Cannabis rescheduling. President Trump’s executive order to expedite marijuana rescheduling is a wildcard. If cannabis moves to Schedule III, it opens banking access, potentially unlocks interstate commerce, and could trigger a flood of institutional capital into the space.
The Bottom Line on THC Beverages
Joseph Kennedy didn’t predict that Prohibition would end. He analyzed the trend—political, economic, and cultural—and positioned himself ahead of the shift. He used relationships, capital, and timing to secure exclusive distribution rights in a market that was about to explode with demand.
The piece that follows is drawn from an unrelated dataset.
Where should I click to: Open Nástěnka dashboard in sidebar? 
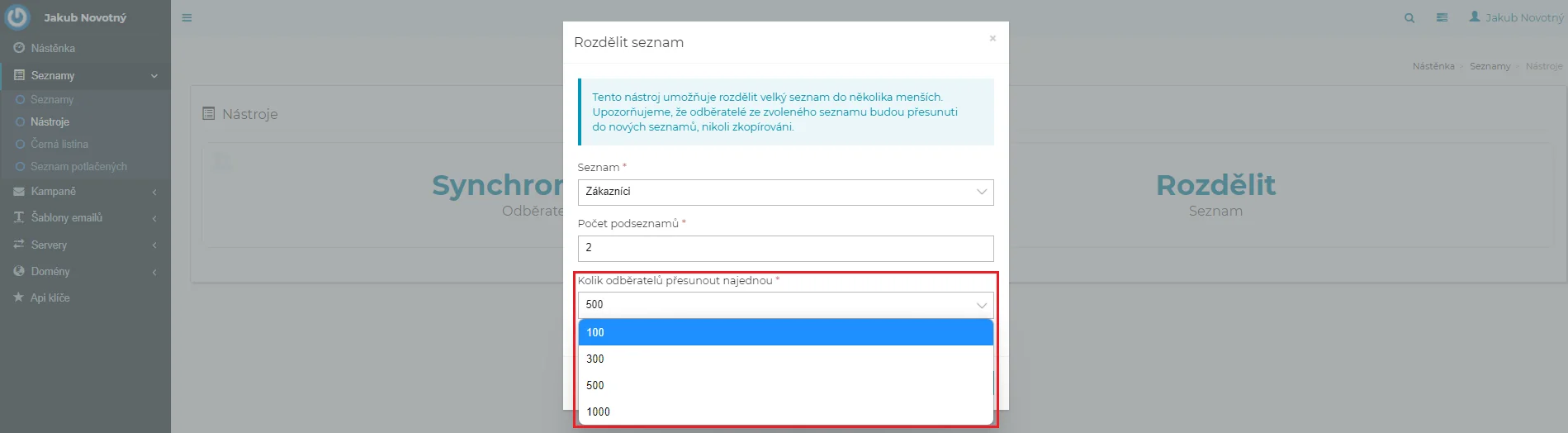point(52,48)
The hemp THC beverage market in 2026 has a remarkably similar setup. You have a vice product with massive latent demand. You have a generational consumer shift that’s structural, not cyclical. You have an incumbent industry (alcohol) in measurable decline. You have a regulatory environment that’s hostile but faces enormous economic and political pressure to evolve. And you have a private market where the barriers to entry—capital access, distribution relationships, regulatory navigation—create competitive moats for early movers.
We’re not predicting anything. That’s not what we do. But the trends are right there in the data, and they’re pointing in one direction.
The only question is whether you’re reading them.
MarketCrystal provides trend analysis for informational purposes only. This is not financial advice. Cannabis and hemp markets are subject to significant regulatory risk. Private investments are illiquid and carry substantial risk of loss. Always do your own research and consult qualified financial and legal advisors before making investment decisions. Past trends do not guarantee future results.